1.  Geoffrey Chaucer was master of the English language circa 1400. (If you’re wondering what this has to do with me, read on.)

2.  English 715 years ago (aka “Middle” English) wasn’t exactly a foreign language, but some — including me — might call it close to one.

3.  “Middle” English pronunciation was also something else.  It was spoken just before what linguists call “the great vowel shift”  — an oddity occurring with all English speakers in the early 15th century (don’t ask me why) that moved our vowels a notch further forward in our mouths from the point where Europeans sound out the same vowels.  Example:  the color that you get by mixing blue and yellow used to be pronounced “grain” (and spelled “grene”); after the shift, it began being pronounced “green” and still is, except perhaps in Ireland. (In fact, Middle English does have a faint Irish lilt.)

4. Why am I telling you this?

  • First, to take a break from sex, love and death, which I seem to have been writing about quite a bit lately.
  • And second, because starting tomorrow I’m taking a six-week course in Chaucer designed for retired Princetonians.  (Or non-retired ones who have their days free to do as they please.) Just Chaucer’s Canterbury Tales.  And just the Prologue to the Canterbury Tales.  It’s being given by a renowned Professor Emeritus from Princeton University named John Fleming who has no idea I’m blogging about him and his short course.

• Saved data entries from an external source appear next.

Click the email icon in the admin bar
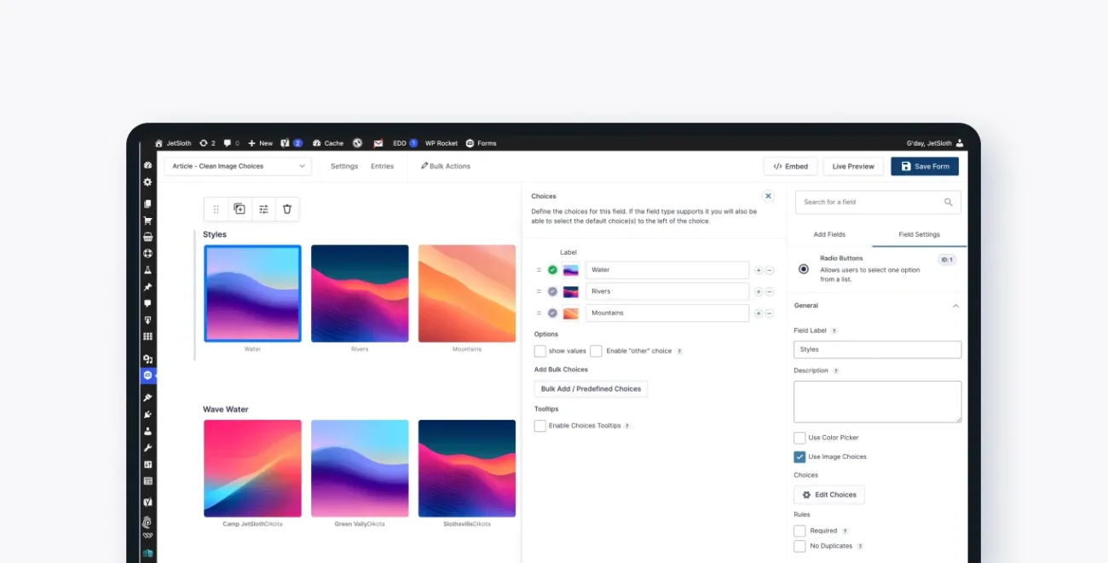The image size is (1108, 563). [378, 143]
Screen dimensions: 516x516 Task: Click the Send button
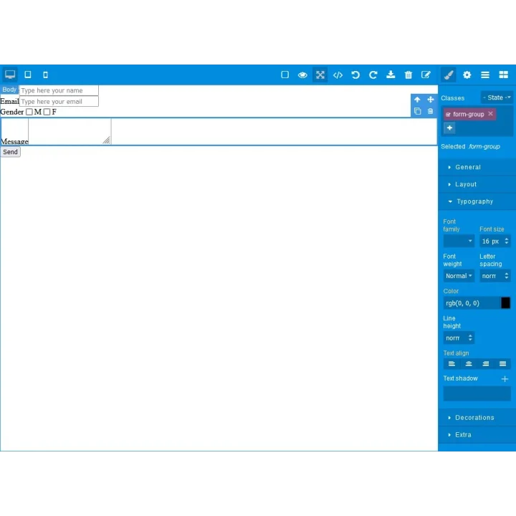(11, 152)
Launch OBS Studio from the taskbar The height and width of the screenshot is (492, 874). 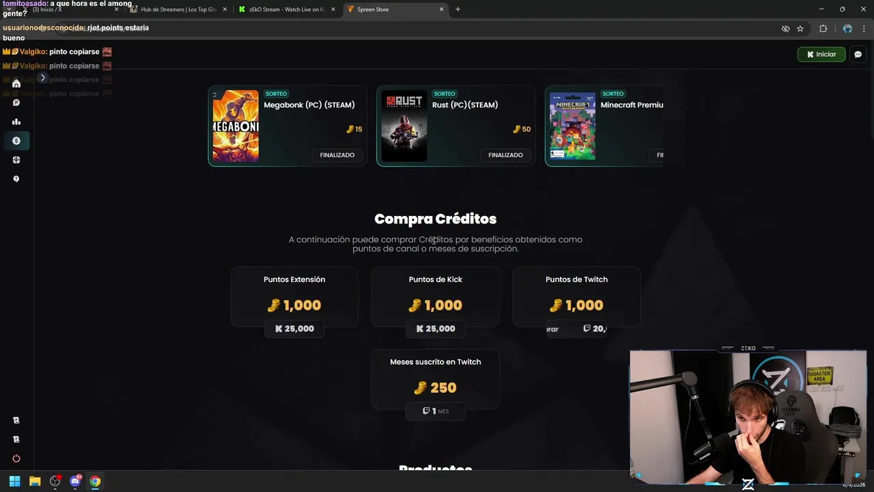pyautogui.click(x=55, y=481)
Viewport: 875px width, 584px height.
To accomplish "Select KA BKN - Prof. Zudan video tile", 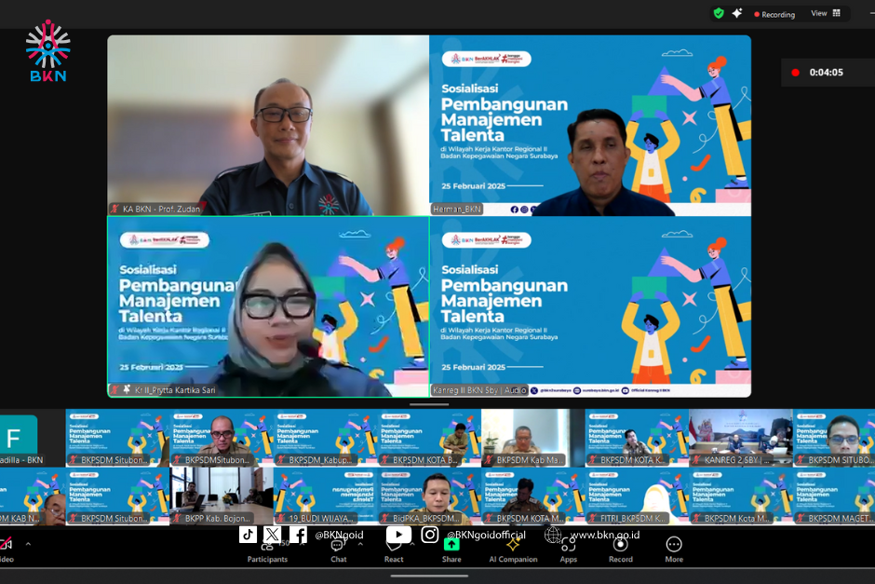I will (268, 126).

So many people have signed up for Professor Fleming’s course that it’s being held in the former courtroom of Princeton Boro. (That is, it was a courtroom before the Boro merged with Princeton Township to become just plain Princeton. But you don’t need to know all that local political history to understand this Chaucer thing must be a very popular subject here in Princeton to fill a courtroom, however small by courtroom standards.)

5.  The subject seems to have been so popular there had to be a lottery for seats, and I won one of them!

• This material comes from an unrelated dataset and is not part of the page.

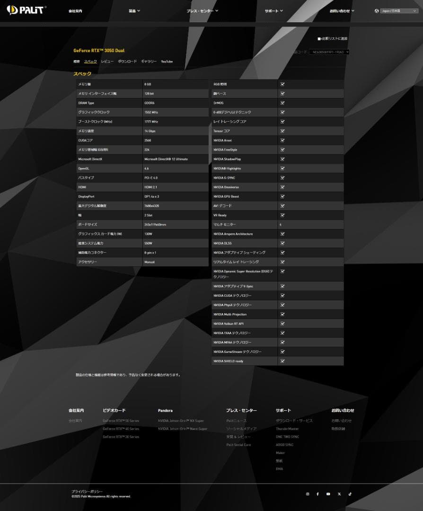Click the globe language icon

click(376, 10)
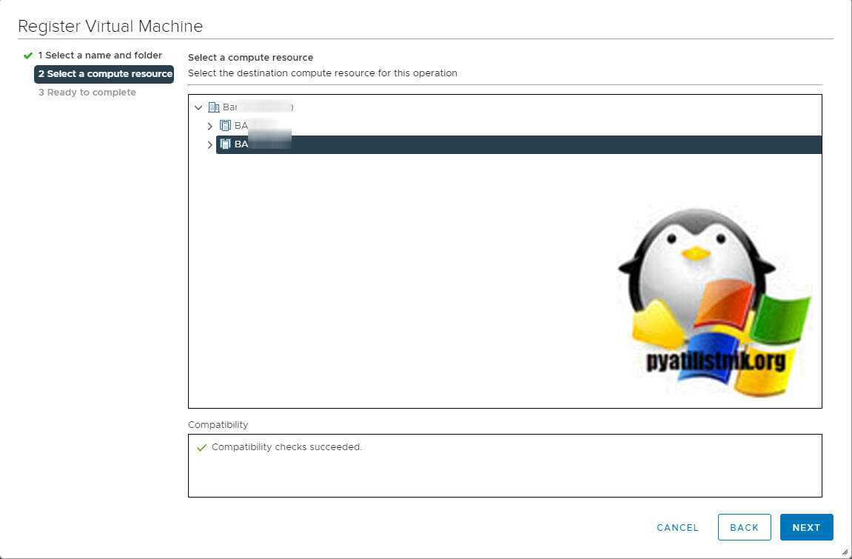The image size is (852, 559).
Task: Select the first non-highlighted cluster item
Action: point(259,126)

6.  In 1954 I took a course in Chaucer and everything he wrote, including The Canterbury Tales. I was in graduate school  at USC. (Southern California, not South Carolina.)  I still have the textbook and my notes for the exam but can’t read the notes or any of my marginal commentary anymore.  So I bought the currently recommended text and will bring both to class, like the goody-goody I used to be.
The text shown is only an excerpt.